### Exercise directions
What is needed is the complete listing, repeated exactly.

### Input records
....
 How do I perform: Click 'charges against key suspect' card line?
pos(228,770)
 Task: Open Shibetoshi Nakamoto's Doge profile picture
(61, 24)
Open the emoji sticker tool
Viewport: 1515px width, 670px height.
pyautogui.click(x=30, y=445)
....
### Result for this exercise
 How do I perform: Click 'charges against key suspect' card line?
pos(228,770)
 Task: Open Shibetoshi Nakamoto's Doge profile picture
(61, 24)
Open the emoji sticker tool
Viewport: 1515px width, 670px height.
pyautogui.click(x=30, y=445)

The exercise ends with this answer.